[Items from a data source]
....................
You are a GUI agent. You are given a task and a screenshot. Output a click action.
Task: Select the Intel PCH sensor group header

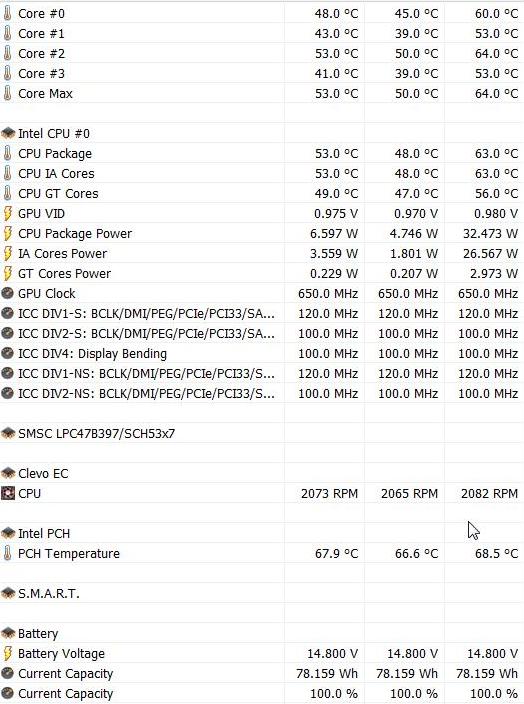click(x=262, y=533)
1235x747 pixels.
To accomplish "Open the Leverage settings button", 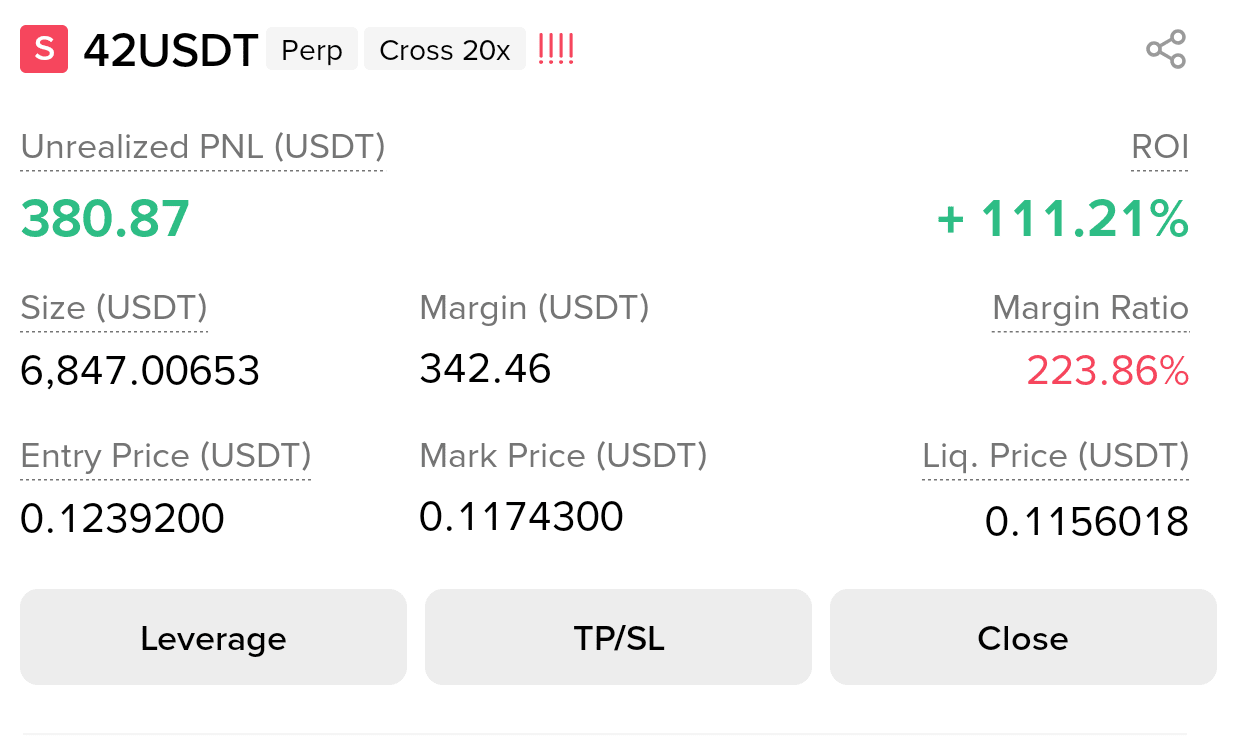I will point(213,637).
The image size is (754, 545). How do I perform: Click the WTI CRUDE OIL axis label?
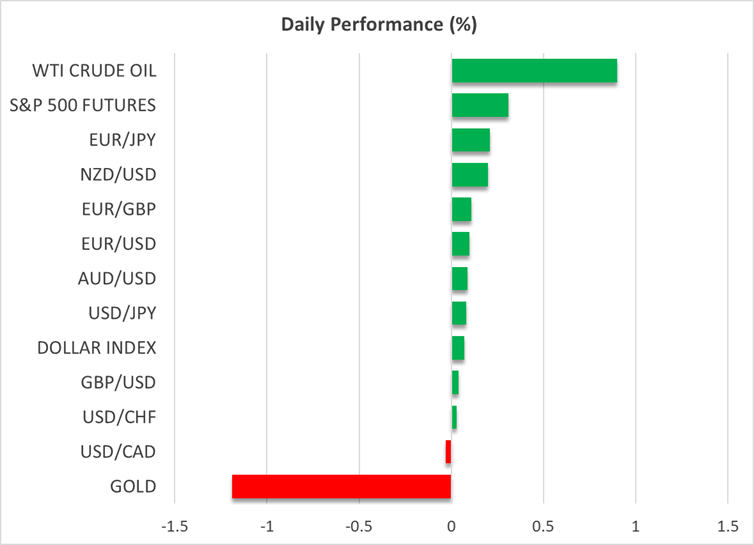(95, 71)
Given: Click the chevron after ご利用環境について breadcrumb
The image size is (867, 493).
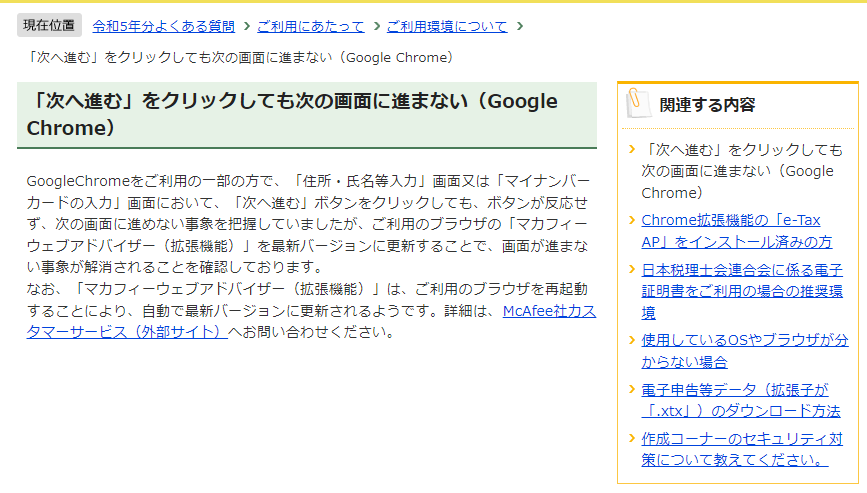Looking at the screenshot, I should click(x=519, y=26).
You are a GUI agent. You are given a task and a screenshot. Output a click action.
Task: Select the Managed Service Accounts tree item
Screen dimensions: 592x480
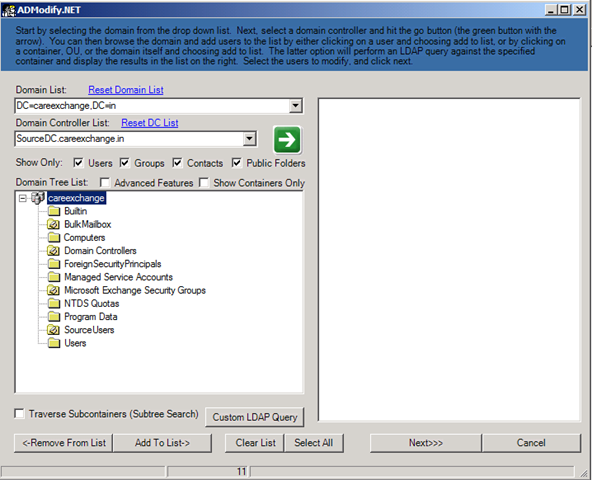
....................
— PROBLEM —
Only the lines from the one containing "The image size is (867, 493)." through the final line of the data are to be written out, exactly as they stand and without pictures.

— RESULT OF THIS TASK —
The image size is (867, 493).
Looking at the screenshot, I should click(x=519, y=26).
You are a GUI agent. You are given a task and a screenshot. Output a click action.
Task: Select the Managed Service Accounts tree item
Screen dimensions: 592x480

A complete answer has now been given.